The further development of the protected area system must take into account the requirements of climate change. The area of strictly protected areas has statistically significantly increased from 1,129,225 hectares in 2000 to 1,591,580 hectares in 2016. In terms of Germany's land area, this means an increase from 3.2% in 2000 to 4.4% in 2016. The increase in the area of strictly protected areas is partly due to the implementation of the Natura 2000 network.

The responsible state and nature conservation authorities can also take the changing climate conditions into account when drawing up maintenance and development plans and management plans for protected areas and adapt them on an ongoing basis. For example, more than two-thirds of the landscape programs now mention topics of climate protection and adaptation to climate change in connection with nature conservation issues. An important instrument is adaptive management, which enables dynamic management of protected areas. Protection goals can be continually be evaluated and adapted to changing conditions.

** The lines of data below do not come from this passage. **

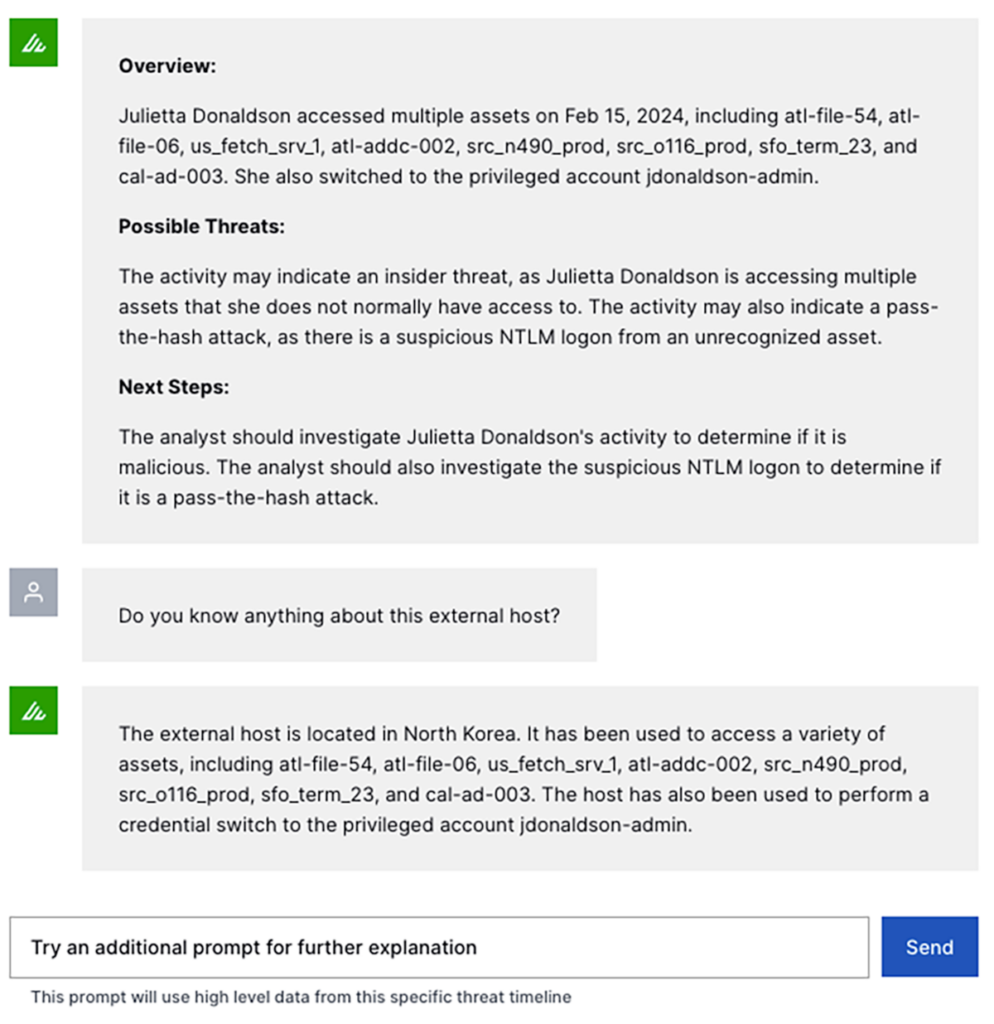Click the Julietta Donaldson overview paragraph

(517, 146)
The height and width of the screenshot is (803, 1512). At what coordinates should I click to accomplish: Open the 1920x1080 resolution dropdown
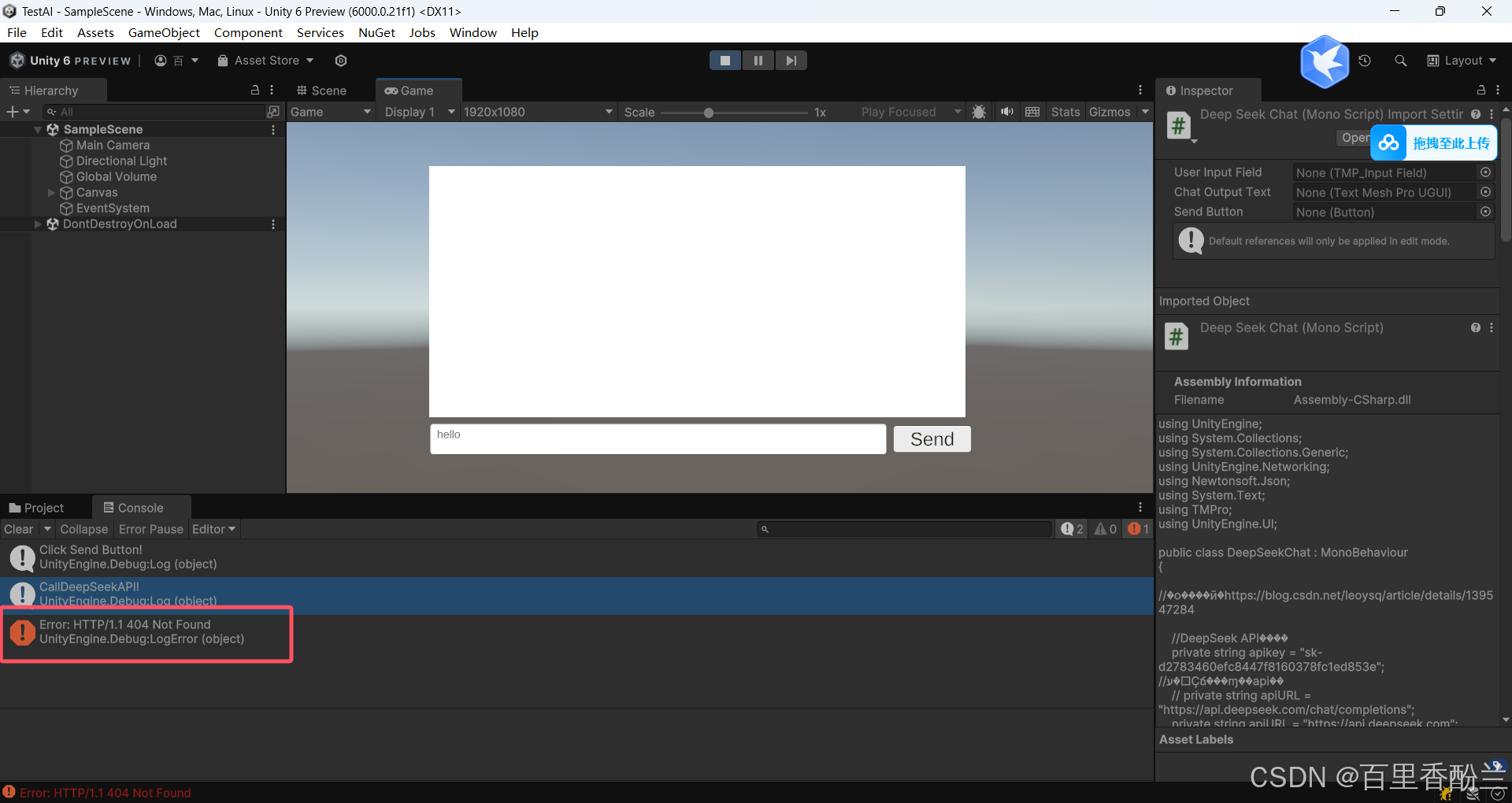coord(537,112)
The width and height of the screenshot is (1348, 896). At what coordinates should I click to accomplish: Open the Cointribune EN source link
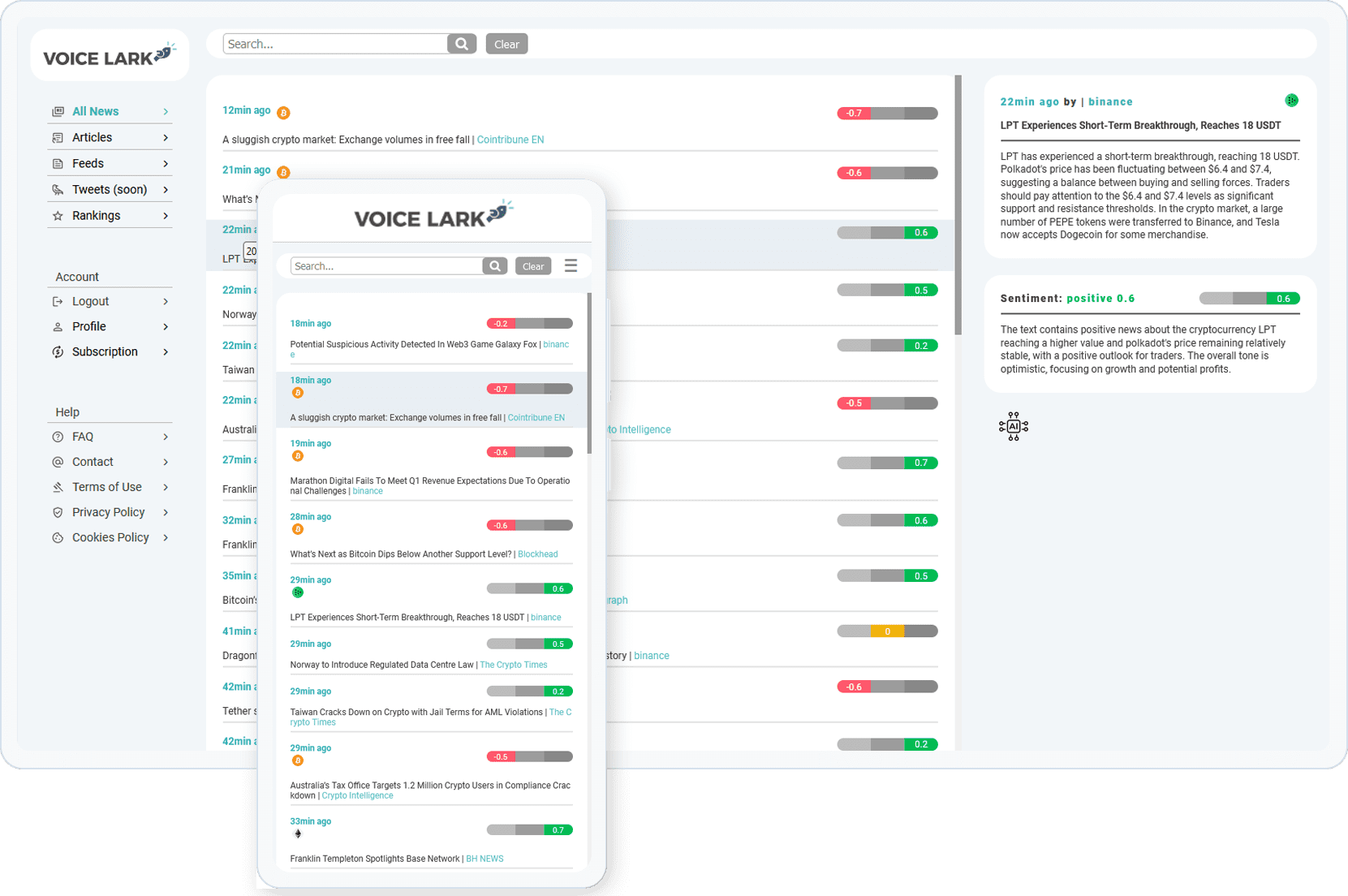point(510,140)
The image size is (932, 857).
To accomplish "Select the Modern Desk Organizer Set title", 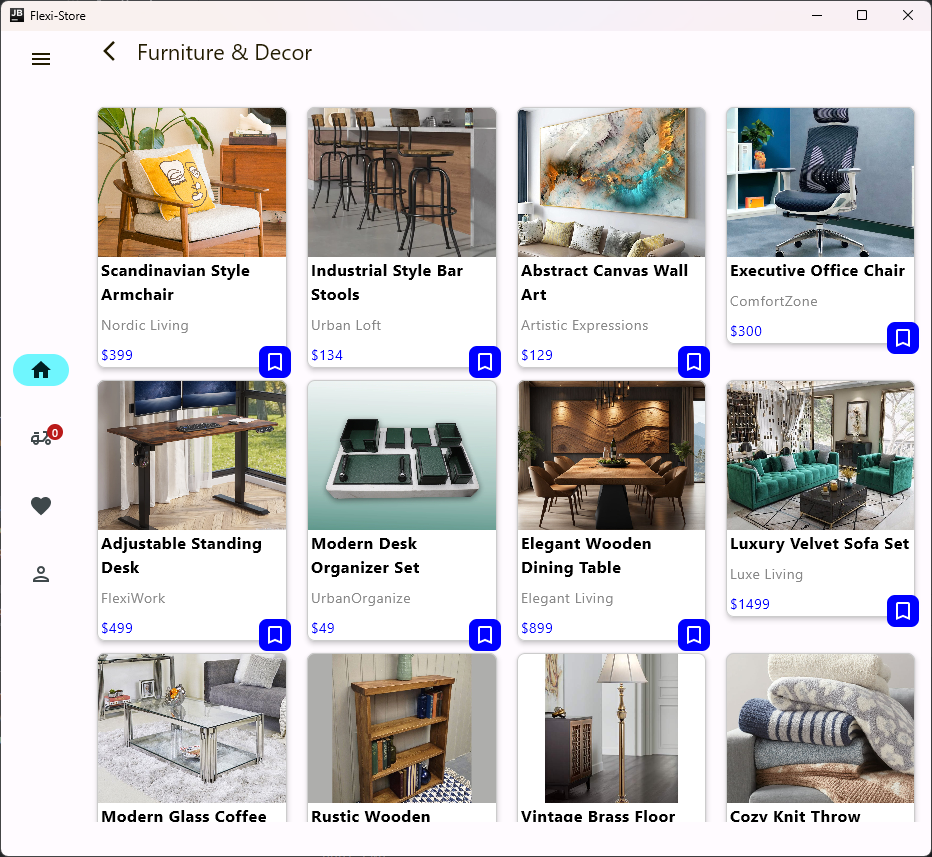I will (x=365, y=556).
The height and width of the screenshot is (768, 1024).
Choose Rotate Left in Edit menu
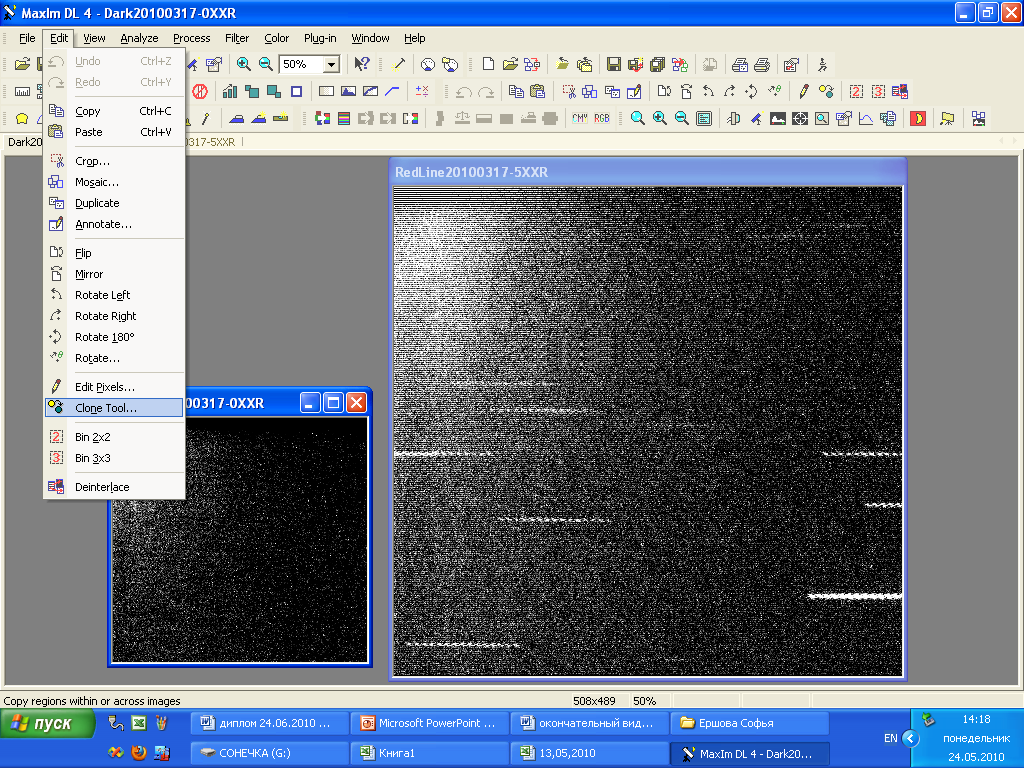point(102,295)
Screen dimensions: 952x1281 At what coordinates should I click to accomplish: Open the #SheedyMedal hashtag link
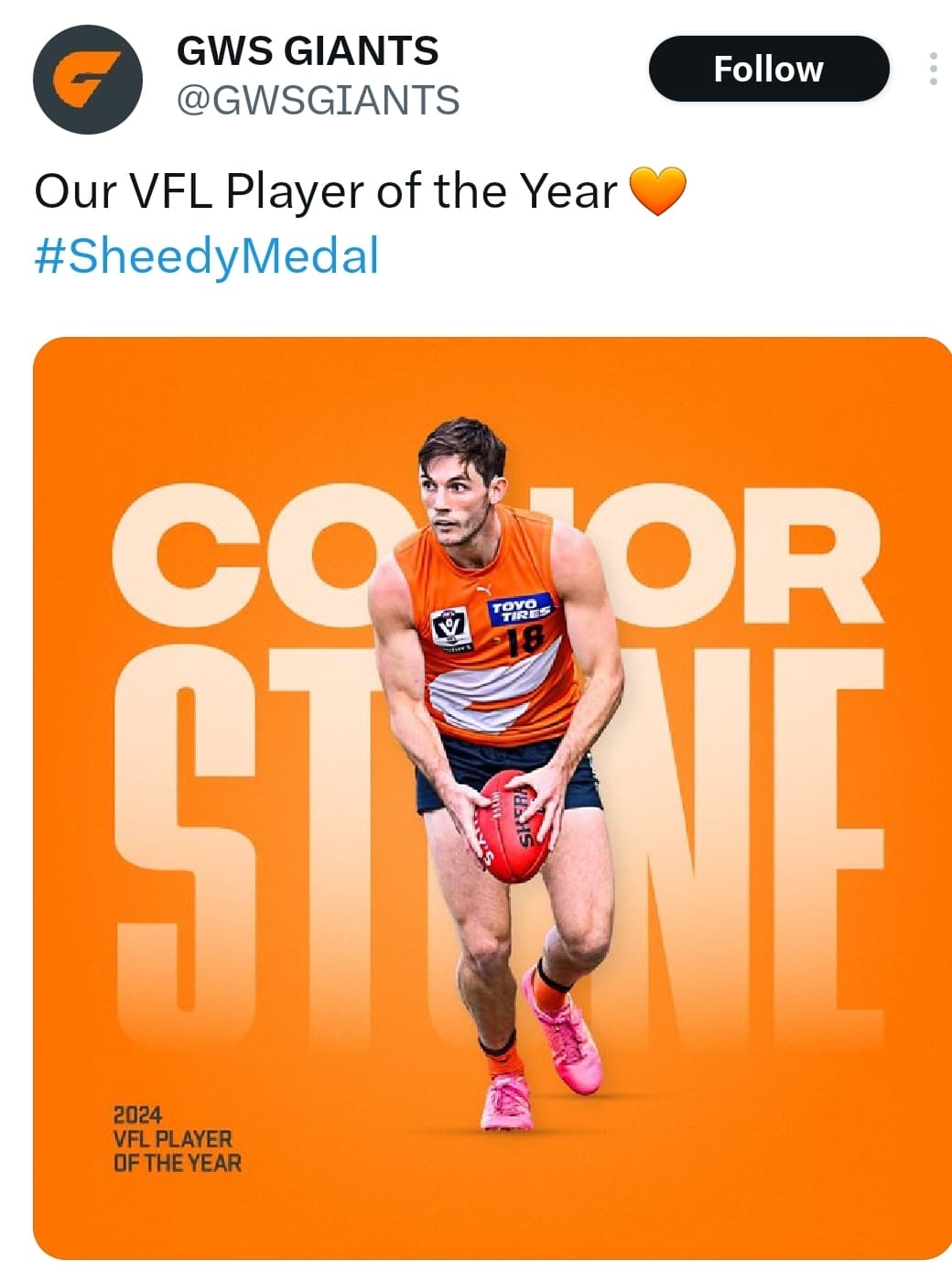(x=206, y=255)
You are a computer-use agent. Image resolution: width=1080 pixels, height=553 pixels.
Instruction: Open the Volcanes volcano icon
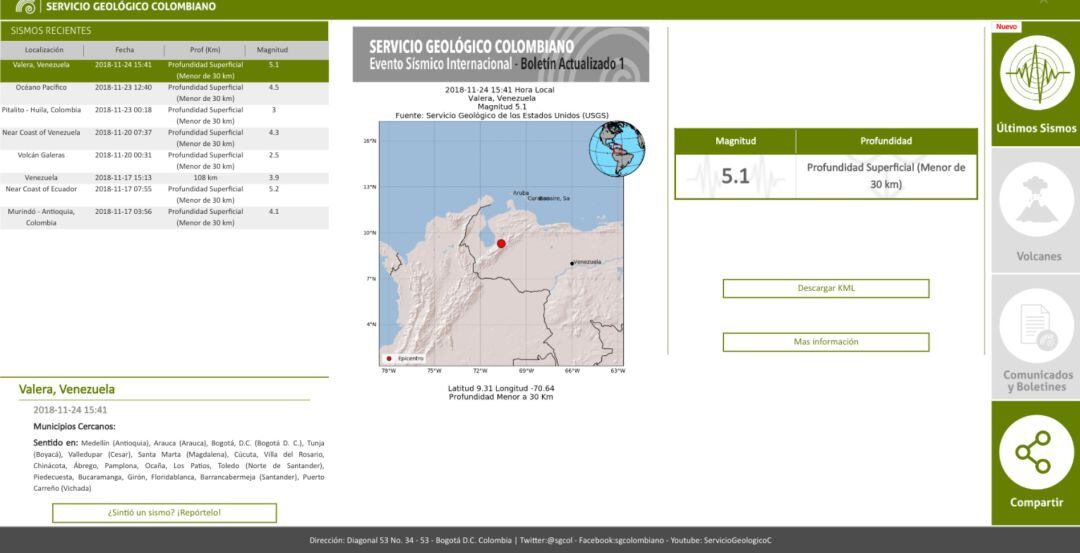click(1035, 204)
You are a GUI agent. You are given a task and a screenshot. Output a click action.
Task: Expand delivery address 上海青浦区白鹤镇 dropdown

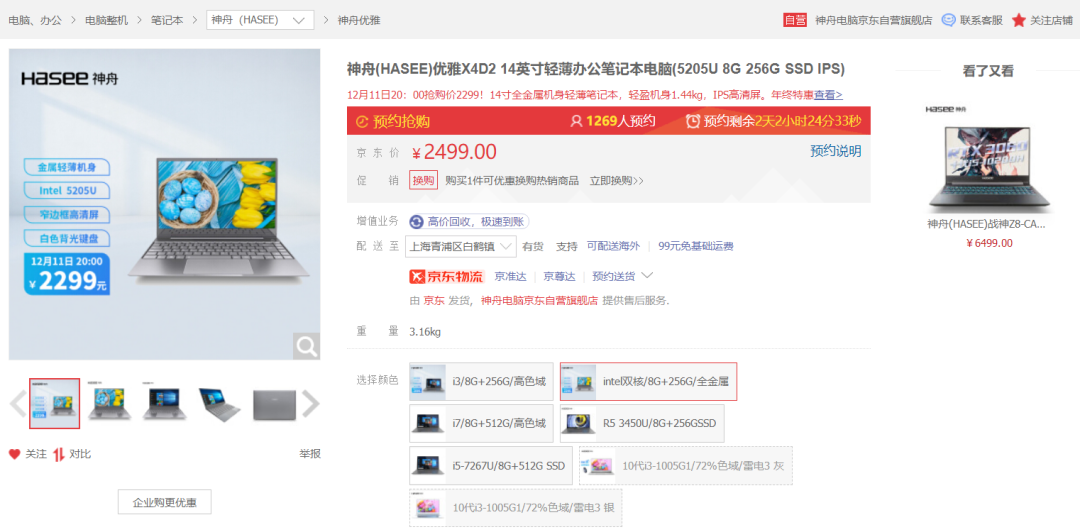click(461, 246)
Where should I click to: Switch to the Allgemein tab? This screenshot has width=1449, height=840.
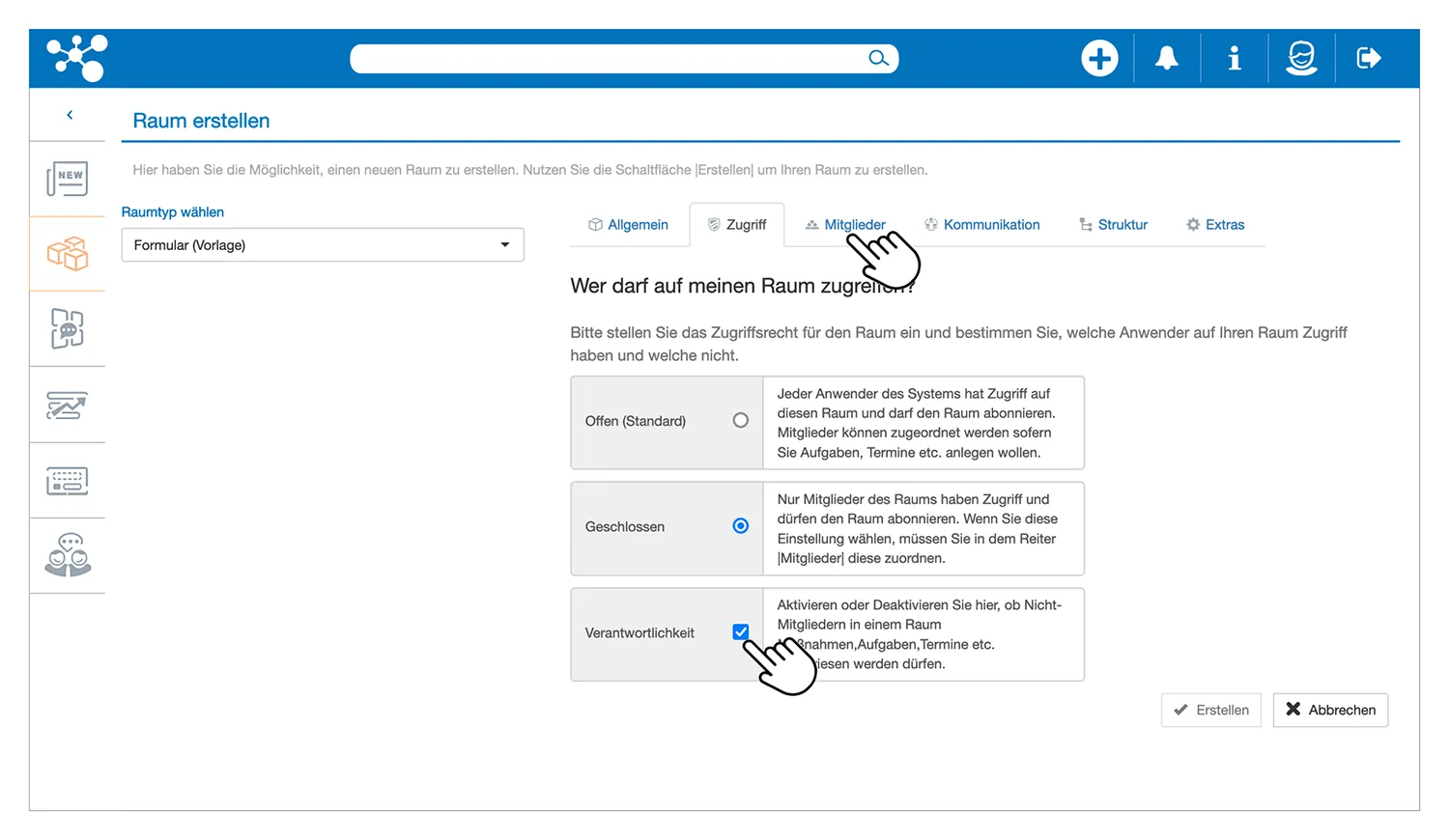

The monitoring of climate impacts on biodiversity plays an important role. The conservation of biological diversity requires cross-national cooperation and early exchange of information. Against this background, a monitoring system for climate impacts and measures already initiated as well as the precise definition of target criteria is important. Monitoring and early warning systems are also useful for supporting particularly affected species and biotopes and for dealing with invasive species. Based on their results, risk assessments can be made and recommendations for action can be issued. Only in this way can climate-related risks and new requirements be addressed in a targeted and efficient manner.

In mid-2020, the EU Commission presented a new biodiversity strategy for 2030. The aim is to develop a restoration plan for nature with binding targets. 30 percent of land and sea areas are to be placed under nature conservation, building on the existing Natura 2000 areas. The decline of insects and birds on agricultural land is to be curbed, as is the bycatch of protected species in the oceans. Other targets include 25,000 kilometers of free-flowing rivers and three billion newly planted trees. The EU wants to promote research on biodiversity more strongly. According to the Commission, at least 20 billion euros per year are to be invested in nature conservation and the restoration of ecosystems to achieve these goals.